Working class thug Frank Machin (Richard Harris) turns a dance club brawl into a tryout with the city rugby team, where he earns enough success, wealth, and fame to soothe the aching heart of the widow with whom he lodges, Margaret Hammond (Rachel Roberts). But Frank’s brashness in life and violence in showing his all-consuming love for Margaret—not to mention Margaret’s rare strength and ability to see past Frank’s flattery and understand that she is little more than another brutish conquest for him—leaves Frank alone, playing a game as dirty, hollow, and unrewarding as his previous jobs in the coal mines of northern England.
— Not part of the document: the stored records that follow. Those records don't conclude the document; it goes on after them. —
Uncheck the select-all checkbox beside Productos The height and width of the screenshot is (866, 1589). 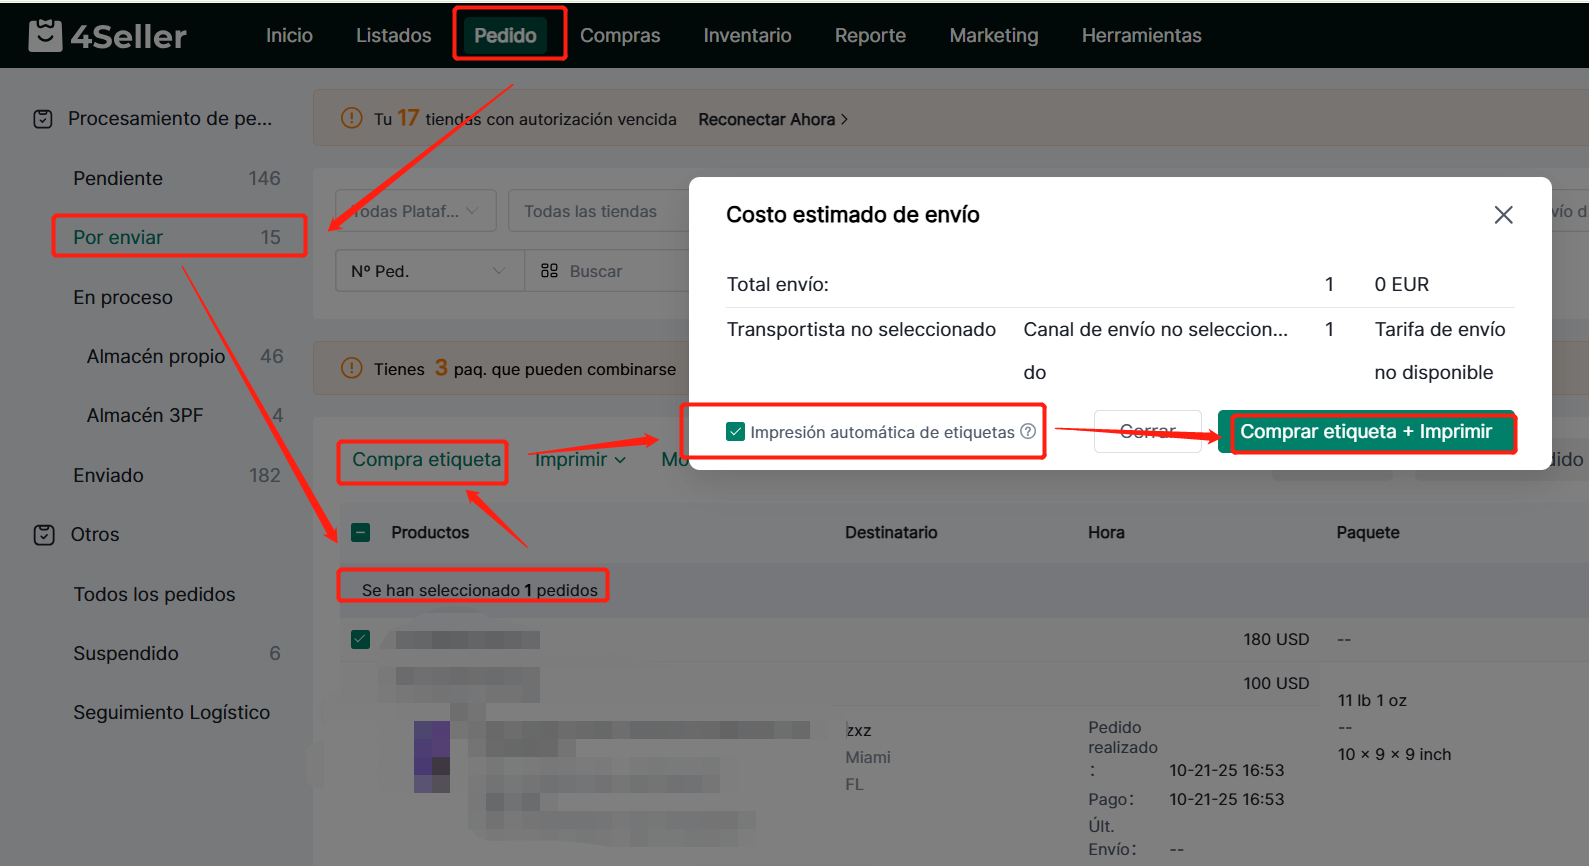coord(361,533)
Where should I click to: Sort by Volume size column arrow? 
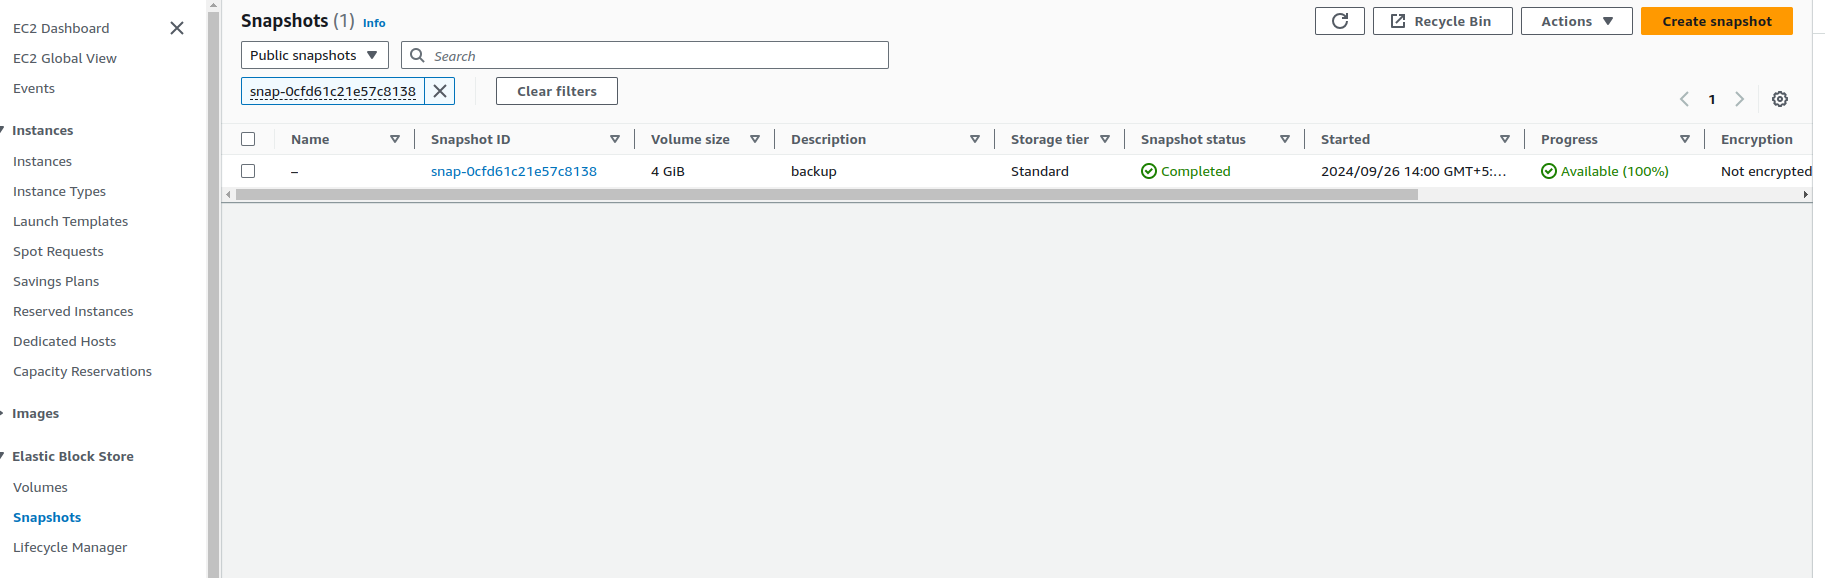pos(754,139)
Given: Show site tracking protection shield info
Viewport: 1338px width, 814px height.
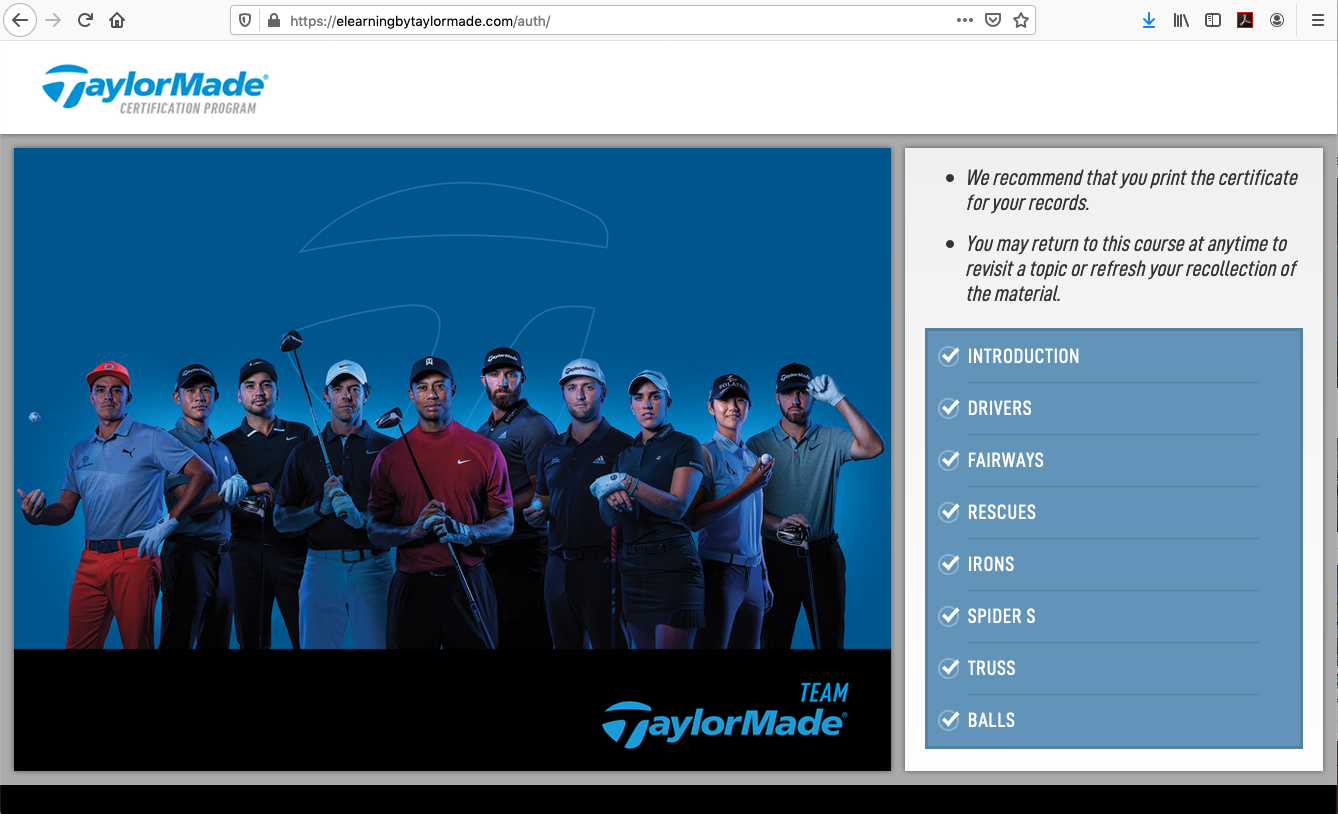Looking at the screenshot, I should pyautogui.click(x=245, y=20).

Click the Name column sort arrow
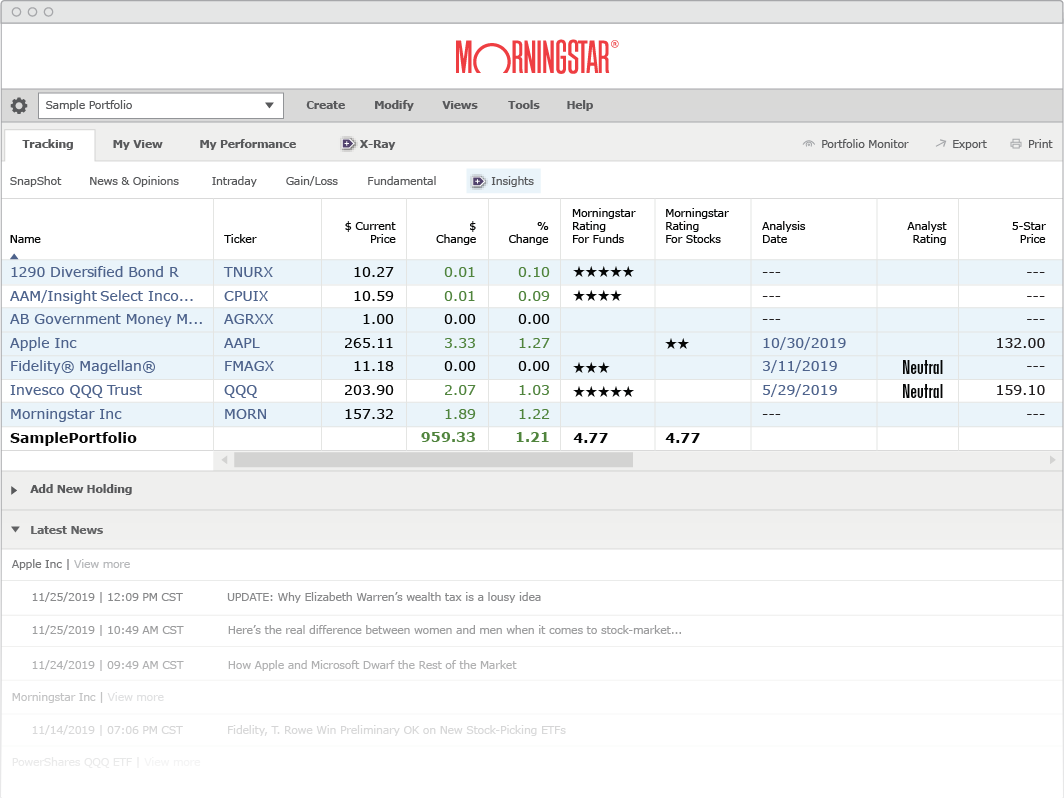(14, 256)
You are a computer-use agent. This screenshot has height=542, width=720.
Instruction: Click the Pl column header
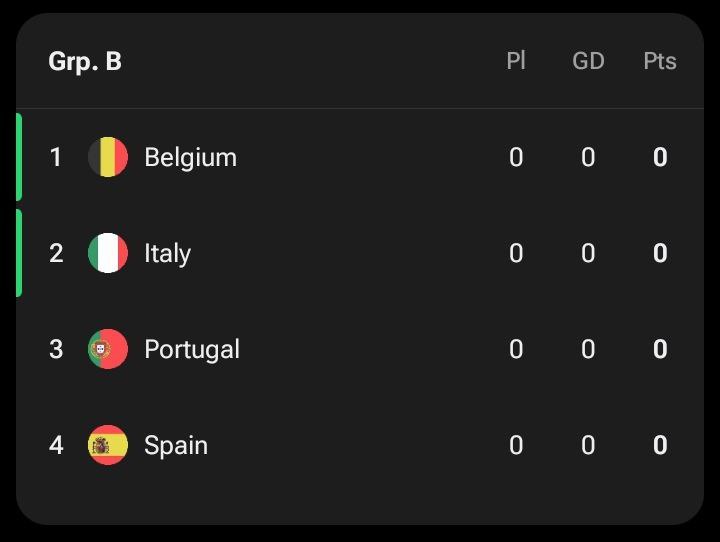[516, 61]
Forty years after its release, This Sporting Life seems an anomaly: sports champion as anti-hero, where the sport itself represents working class life and is directly equated with working in the dirt, and a player is accused of doing nothing for the exorbitant amount of money he earns (well, that last bit’s not so unknown). Like all of the best sports movies, the film is not about the record of the team or the success of the character as an athlete, but rather about the qualities of the person who exists as a result of the game. In this way, This Sporting Life is a quintessential entrant in Britain’s kitchen-sink realism of the late-‘50s and ‘60s, by one of the era’s finest directors, produced by Karel Reisz (who directed one of the cornerstones of the genre, Saturday Night and Sunday Morning), and packed to stadium capacity with all the tenets of that artistic movement: a lower-class North England setting, crowded houses, domestic violence, sport and jazz used as symbols of the ragged life, abrasively nonlinear narratives that feature angry but consistently talented young men who are haunted by a cycle of bad memories and seemingly cold, unattainable women.

The shining difference here is that the “angry young man” is, in fact, old, closer to Richard Burton’s jazz trumpet playing stiff Jimmy Porter in Look Back in Anger but a generation removed from kitchen-sink’s other athletic figurehead, Tom Courtenay, engaged in a far more stately pursuit in The Loneliness of the Long Distance Runner. Unlike these filmic peers, who long to get out of the north, Frank Machin’s reason for living is the promise of a seemingly respectable home life with Margaret; his sharp edges soften to nothing in his games with the widow’s two kids, and it’s his interaction with them that begins to turn Margaret’s feelings. Anderson turns this somewhat familiar situation into a raw and exhaustive repression of feeling. Harris is explosive in the breakout role, converting his experience as a talented junior rugby player into his first Oscar nomination.